Netflix vs Warner Bros Discovery, la nuova guerra dello streaming
13 Dicembre 2022
Netflix vs Warner Bros. Discovery, guerra dello streaming, primo atto.
I conti di Warner Bros. Discovery dovevano essere messi a posto, per questo sono cambiati parte del management e l’organizzazione aziendale. Non è un caso la cancellazione di diversi film targati DC annunciata negli scorsi giusti. E nemmeno le indiscrezioni sulla nascita di una piattaforma streaming indipendente. David Zaslav, presidente e CEO, ora ha puntato Netflix. Ma qual è stata la pietra dello scandalo?
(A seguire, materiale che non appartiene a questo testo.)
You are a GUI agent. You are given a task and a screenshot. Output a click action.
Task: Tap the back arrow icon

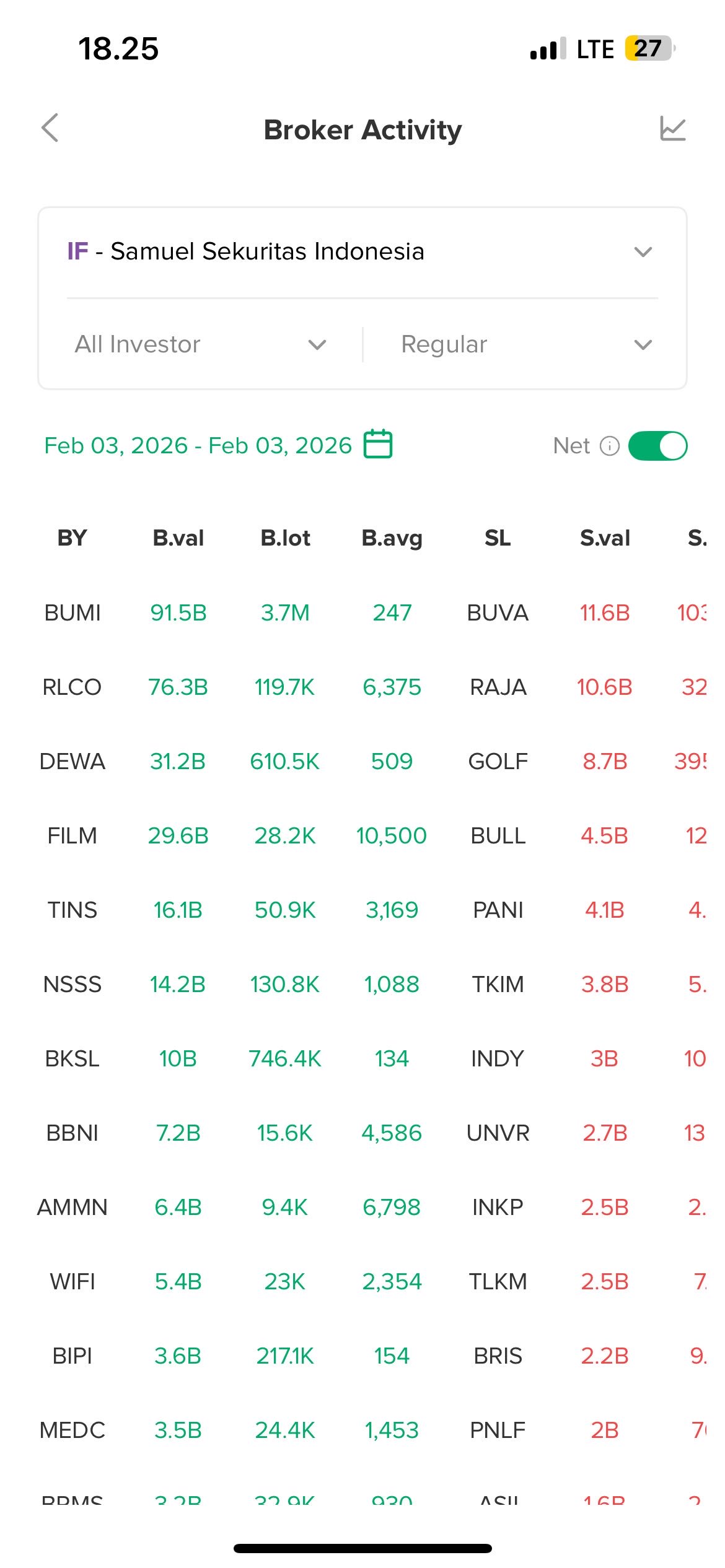coord(51,128)
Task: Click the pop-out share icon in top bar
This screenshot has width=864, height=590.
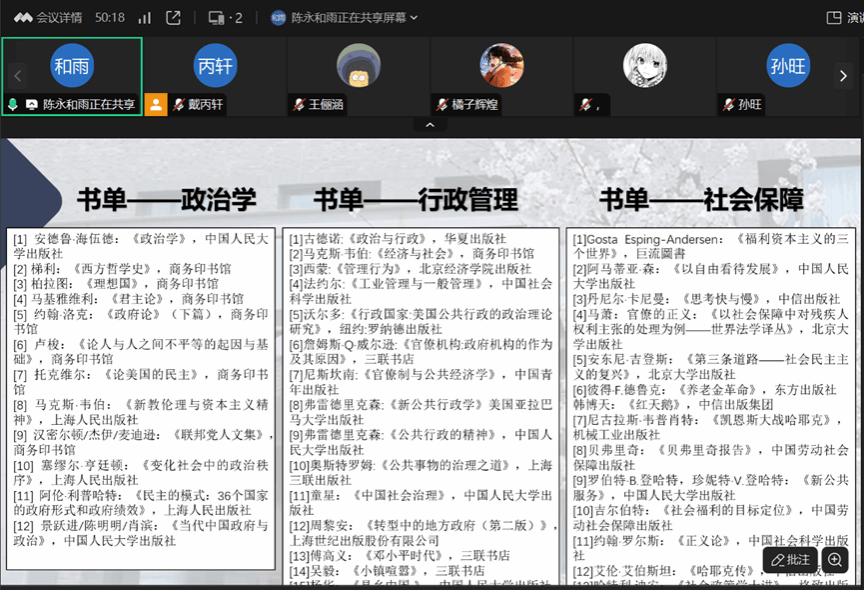Action: [x=173, y=17]
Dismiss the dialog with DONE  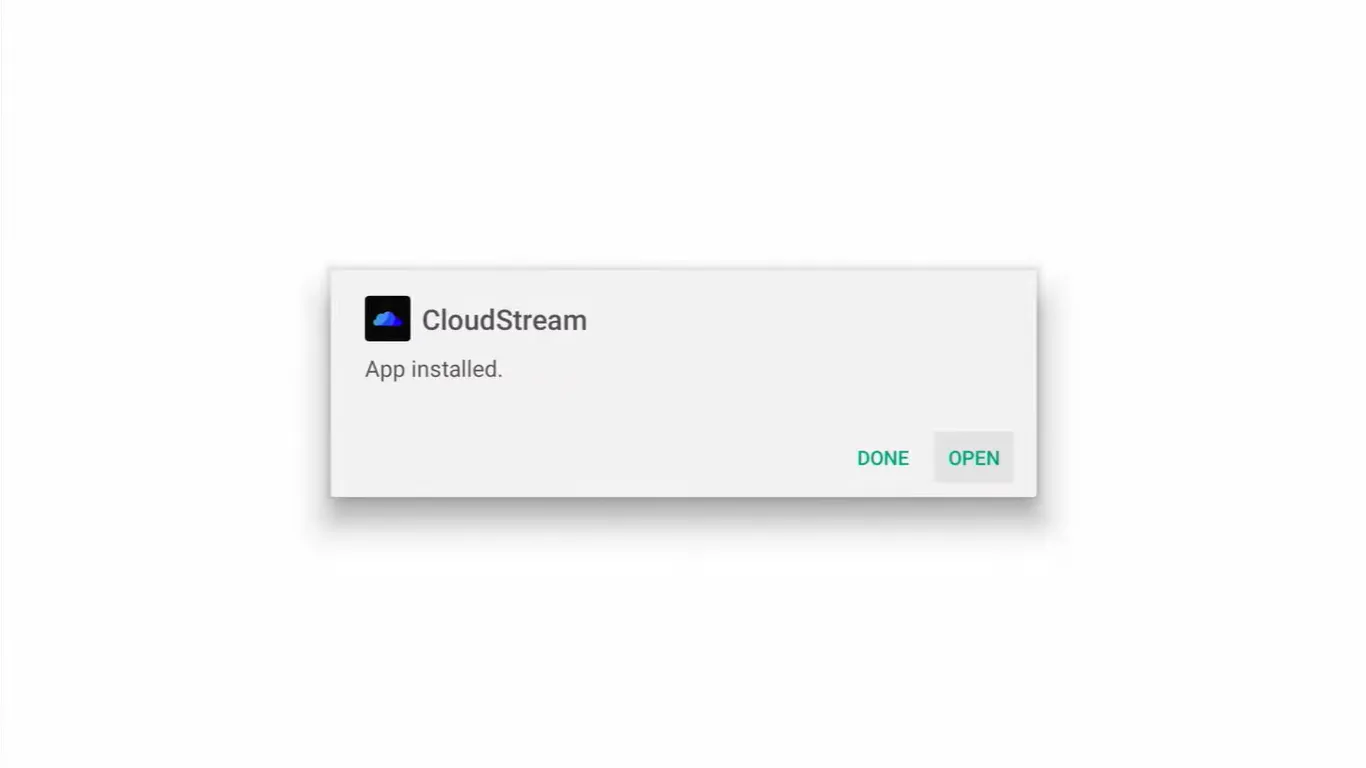(x=883, y=458)
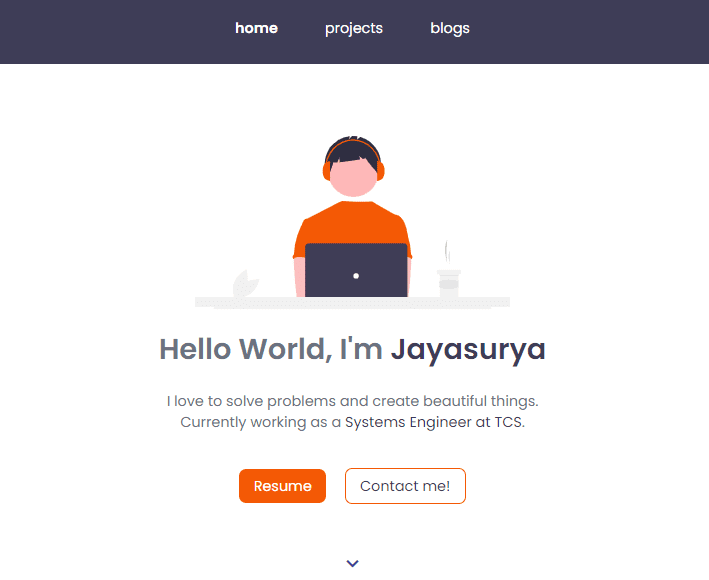Click the gray plant leaf graphic

click(x=245, y=284)
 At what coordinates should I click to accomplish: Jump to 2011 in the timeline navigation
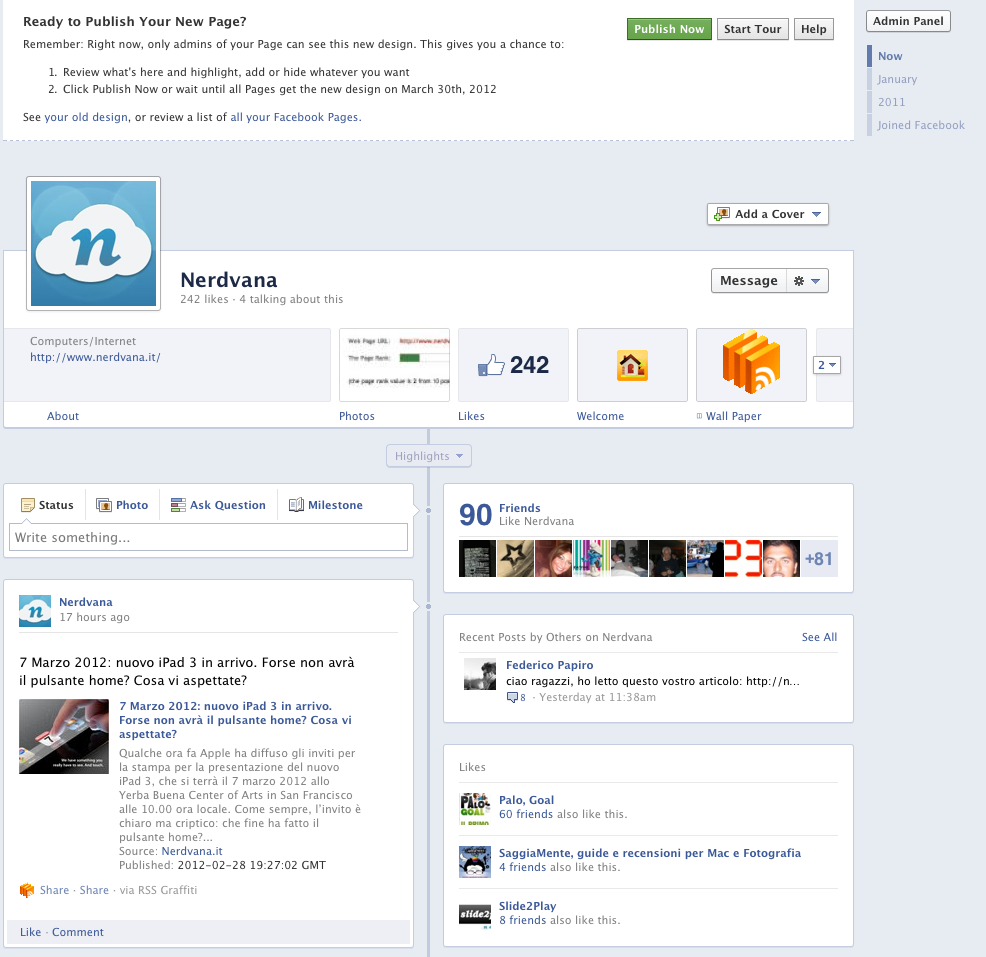click(891, 102)
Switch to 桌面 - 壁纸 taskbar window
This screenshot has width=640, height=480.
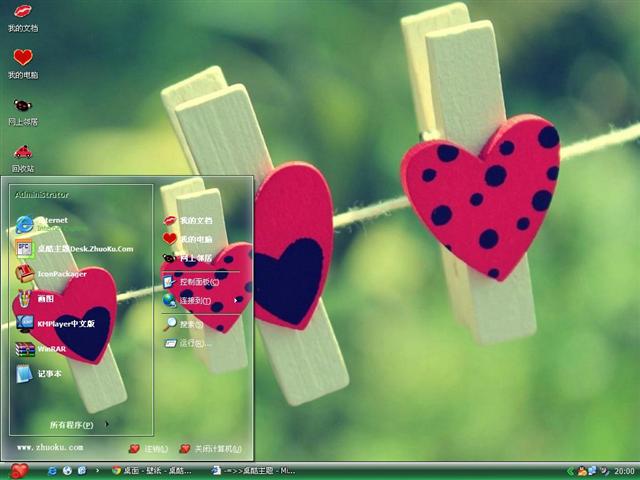155,470
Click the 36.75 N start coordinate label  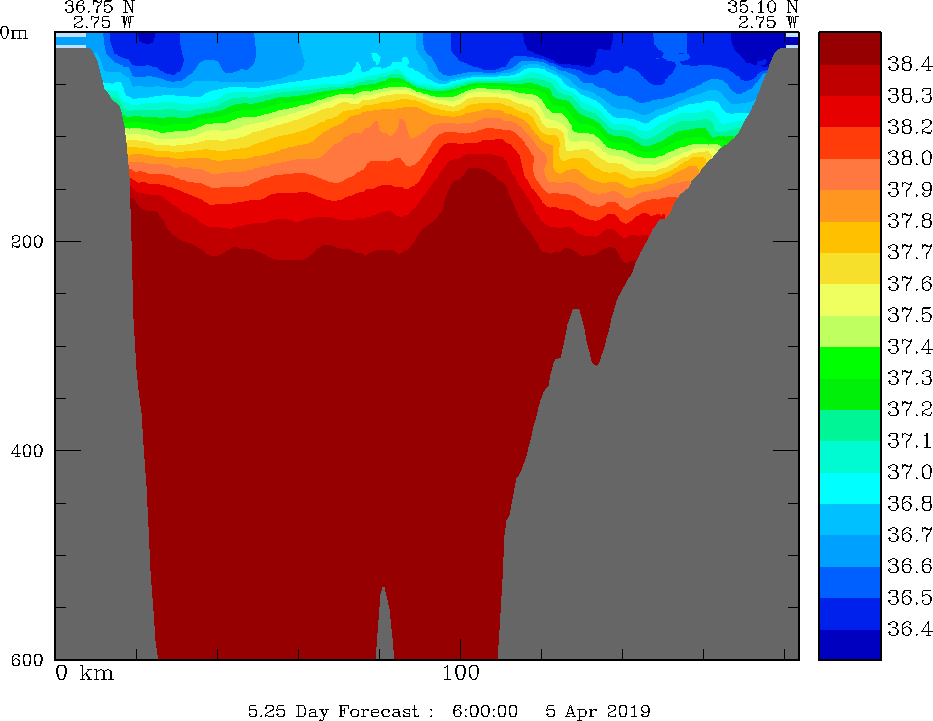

La nota serie tv The Sandman, prodotta proprio da Warner Bros. Discovery, è stata recentemente rinnovata da Netlix. Ciò che non convince Zaslav sono le modalità di pagamento. I produttori, inatti, ricevono i pagamenti in un tempo compreso tra i 18 e i 24 mesi. Troppo, secondo Zaslav. Va detto che c’è anche un altro introito, ovvero i diritti della vendita di spazi pubblicitari sui contenuti concessi su licenza. Parliamo delle conseguenze del Piano base con pubblicità lanciato recentemente dalla piattaforma streaming.
Il problema per Netlix non è secondario, perdersi per strada il colosso con sede a Burbank non sembra fattibile. I risultati della piattaforma, che è stata a lungo leader del settore e ora in crisi, sarebbero danneggiati se la partnership si interrompesse. You, Sweet Tooth, Manifest. Queste sono le serie tv distribuite come originali da Netflix e prodotte da Warner Bros. Discovery. All American, The Flash , Riverdale e Supernatural. Questi alcuni dei titoli storici che albergano nella libreria della piattaforma streaming.
Questa guerra più o meno sotterranea, emersa grazie alle rivelazioni di Deadline, non rivela particolari novità. I tempi di pagamento sono questi da un pezzo e sono coerenti le pratiche abituali di Hollywood. Ma lo spirito del tempo è cambiato. Nell’epoca della sostenibilità e della guerra dello streaming, Zaslav potrebbe essere vicino ad uccidere l’arciduca Ferdinando.